I sintomi più comuni sono l’ansia incontrollabile insieme alla rabbia e in alcuni casi anche la depressione, che subentra quando non si ha la possibilità di navigare online o di utilizzare chat o social network. Batteria scarica, perdita di segnale o guasti improvvisi, possono provocare in un nomofobico attacchi di ansia difficili da gestire e controllare.
Secondo alcuni studi, il legame allo smartphone è affine a tutte le altre forme di dipendenze, perché causa delle difficoltà nella produzione della dopamina. Questo neurotrasmettirore controlla e contiene alcune funzioni che si mettono in atto nel cervello, fra cui fra cui la ‘ricompensa piacevole’ il circuito celebrale che sta alla base delle attività che procurano soddisfazione. Inibita la dopamina ne consegue che si perde il controllo delle funzioni e si tende ad abusare di ciò che provoca un sentimento di appagamento.

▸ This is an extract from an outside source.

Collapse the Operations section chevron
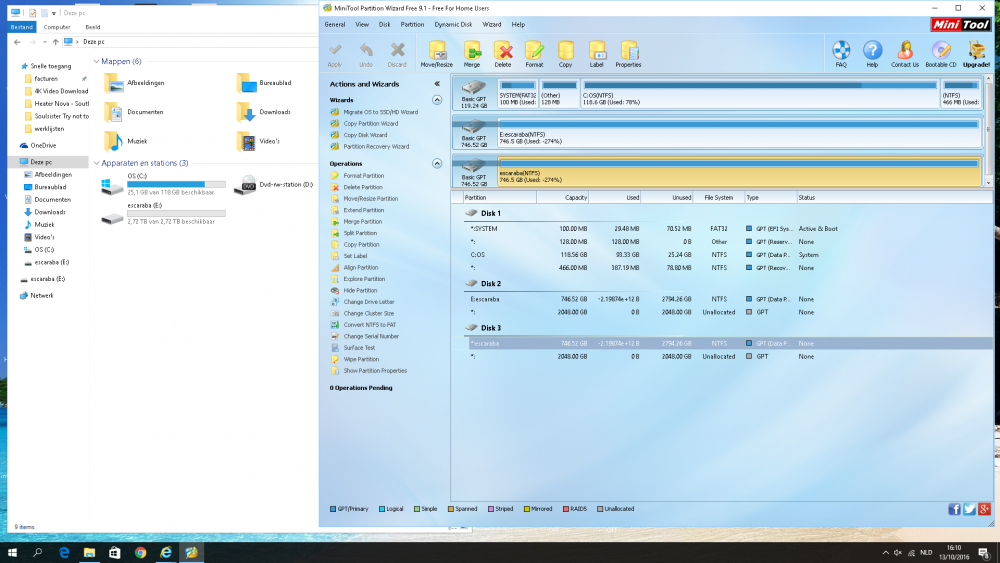The width and height of the screenshot is (1000, 563). pyautogui.click(x=437, y=163)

Questo meccanismo si cela dietro le dipendenze.
“Nomofobia”: una dipendenza riconosciuta
Secondo un recente studio, effettuato da Morningside Recovery (centro di riabilitazione mentale di Newport Beach), l’America è il paese che soffre maggiormente di dipendenze da iperconnessione, infatti, milioni di Americani sono affetti da nomofobia e molti di loro raggiungono stati notevoli di agitazione incontrollata. Negli ultimi due anni, negli Usa, proporzionalmente allo sviluppo tecnologico, i nomofobici sono aumentati del 13%.

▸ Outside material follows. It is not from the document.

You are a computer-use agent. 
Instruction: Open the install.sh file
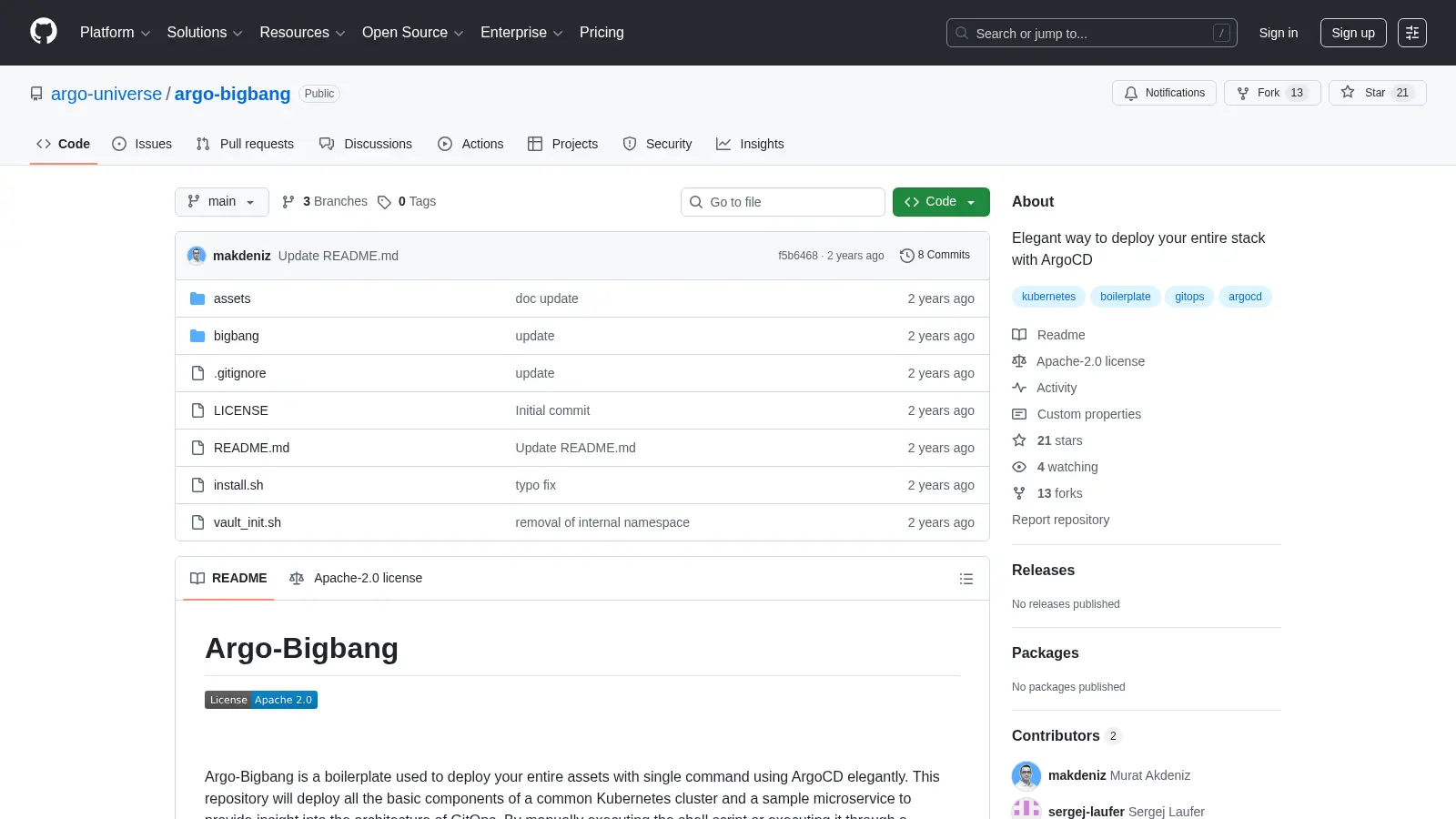[238, 485]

Le nuove patologie da iperconnessione sono state sottoposte ad analisi da parte dell’Osservatorio nazionale adolescenza in uno studio che ha coinvolto 8mila ragazzi dagli 11 anni di età. Dall’indagine emerge che circa il 98% degli adolescenti utilizza uno smartphone personale dall’età di 10 anni; di questi, almeno il 95% ha un profilo sui social. Inoltre, il dato più preoccupante, è che ben sei adolescenti su dieci dichiarano di non poter fare a meno di WhatsApp che ha sostituito qualsiasi altro canale di comunicazione a distanza.

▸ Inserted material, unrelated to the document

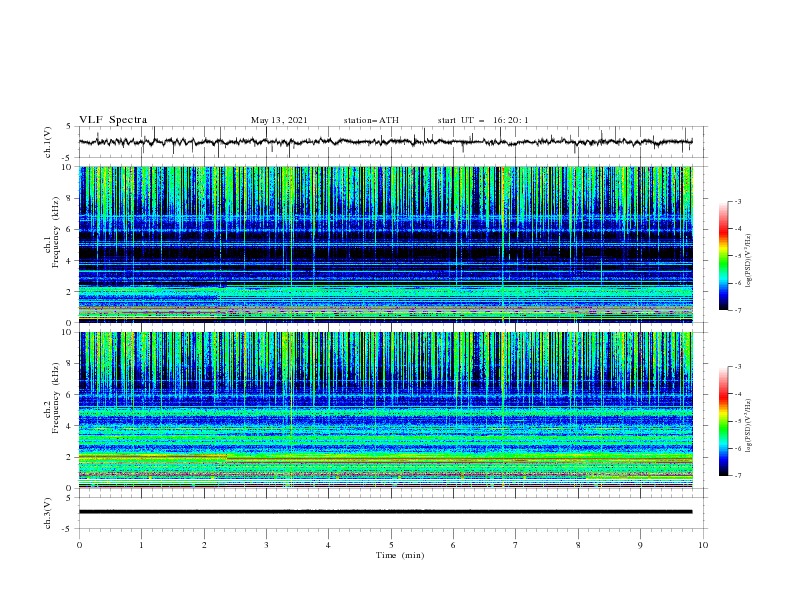
Task: Click the start UT 16:20:1 label
Action: [483, 120]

Dalla fotografia scattata dall’Osservatorio, appare chiaro che, soprattutto per le nuove generazioni, i dispositivi tecnologici e digitali sono indispensabili, se non di vitale importanza, nella quotidianità della maggior parte delle persone.
Ma quali sono gli effetti di questo essere sempre connessi? La nomofobia che genere di sintomi manifesta?
L’osservatorio traccia un quadro preciso e dettagliato dei segnali da cui poter individuare la presenza o meno della malattia:
- ‘Vamping’ l’etimologia parla chiaro: quando, come i vampiri, si trascorre la notte svegli sui social, allora siamo chiaramente affetti da questo disturbo da iperconnessione. Psicologi e sociologi, ritengono che questo fenomeno è la diretta conseguenza di una vita troppo piena di obblighi, dunque ai giovani manca il tempo per socializzare con gli amici e per concedersi qualche momento di svago.
- ‘Like addiction’ la dipendenza dai ‘mi piace’. L’insicurezza, tipica dell’età adolescenziale, trova conforto nel ricevere approvazione sui social, ed è per questo che molti teenager si mettono ‘in vetrina’ pubblicando foto o contenuti video per ottenere ‘like’ e dunque risollevare l’autostima. Ma la ricerca di ‘like’ può diventare una vera e propria ossessione trasformandosi in una dipendenza pericolosa.
- ‘Fomo’ dall’inglese ‘fear of missing out’ letteralmente la paura di rimanere fuori dal giro, dunque, diventa un’abitudine svegliarsi nel corso della notte per controllare notifiche e messaggi per non rimanere indietro con gli aggiornamenti. Recenti indagini hanno messo in evidenza come l’utente sia sempre più angosciato di essere tagliato fuori dal mondo dei social e questa paura può diventare sempre più un labirinto senza uscita
- ‘Challenge o sfide social’ dilagano sul web queste ‘competizioni’ nella maggior parte dei casi estreme. Imprese stravaganti e pericolose, speso legate all’abuso di alcol o di droghe, che vengono filmate e producono un effetto emulativo di contagio. Alla base di questi comportamenti c’è una mania di protagonismo evidente che nasconde, nella maggior parte dei casi, insicurezza e paura di non essere notati in una società che corre troppo veloce.